A doctor and medical ethicist argues life after 75 is not worth living - mitchbob
https://www.technologyreview.com/s/614156/a-doctor-and-medical-ethicist-argues-life-after-75-is-not-worth-living/
======
eindiran
I generally agree that there exists a point where keeping someone alive is
mostly just because we feel weird about letting them die; there are people
kept artificially alive that aren't 'living' in any meaningful sense. But
that's not how Emanuel is framing it:

"Older Americans live too long in a diminished state, raising the question of,
as he put it, 'whether our consumption is worth our contribution.'"

What an absolutely despicable way of viewing people living into old age; the
moment you aren't contributing, its time to get the axe.

I don't think its a coincidence that he's an American: we place an unhealthy
amount of value on the labor someone does.

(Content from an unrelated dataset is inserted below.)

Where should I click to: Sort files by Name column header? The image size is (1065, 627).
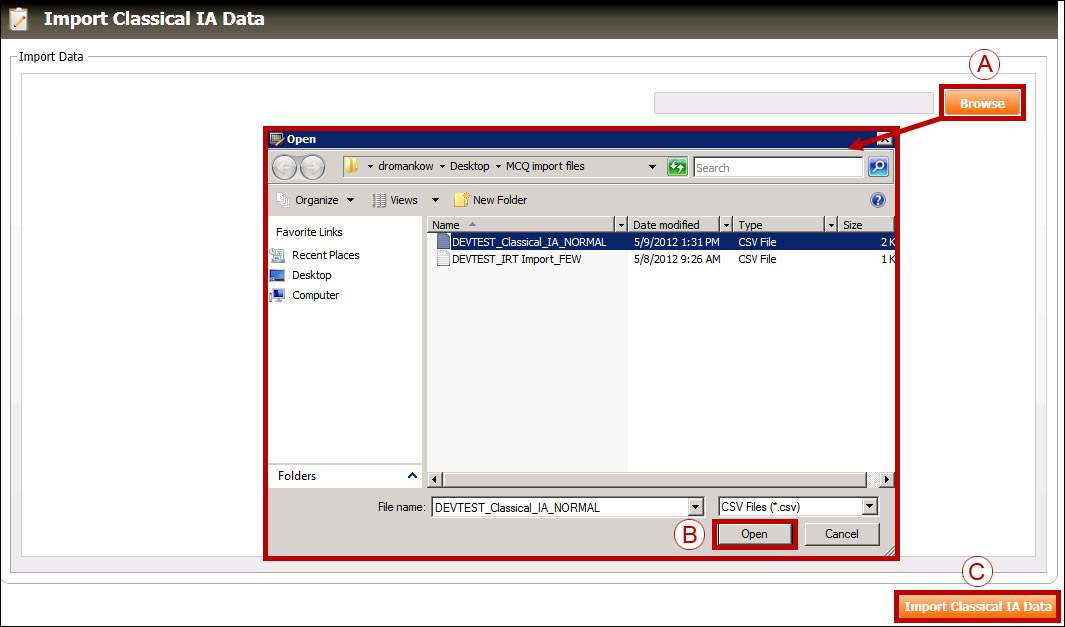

"These people who live a vigorous life to 70, 80, 90 years of age—when I look
at what those people “do,” almost all of it is what I classify as play. It’s
not meaningful work. They’re riding motorcycles; they’re hiking. Which can all
have value—don’t get me wrong. But if it’s the main thing in your life? Ummm,
that’s not probably a meaningful life."

Note that he's not talking about people who are ill and lying in bed; he's
just talking about people who, after 50+ years of contributing their labor to
society, get to enjoy "play". They get to see their grandkids grow up and get
married, while not working for the final decades of their life. Claiming that
those years don't constitute "a meaningful life" is so patronizing and
presumptuous.

------
hos234
I sort of agree with this. Having been around hospitals a bit, I have watched
quite a few people going through one procedure after another for years and
years with no improvement in quality of life. Most of them just want to
checkout, but either the family or the medical establishment drag it out just
because the capability exists. It's sad to watch.

------
JMTQp8lwXL
I think's hard to say what future you at want. At 75, the author might feel
life is still worth living, even if they didn't have health of earlier years.
One year could make the difference to see your grandchildren's graduation or
marriage. Those things matter to people.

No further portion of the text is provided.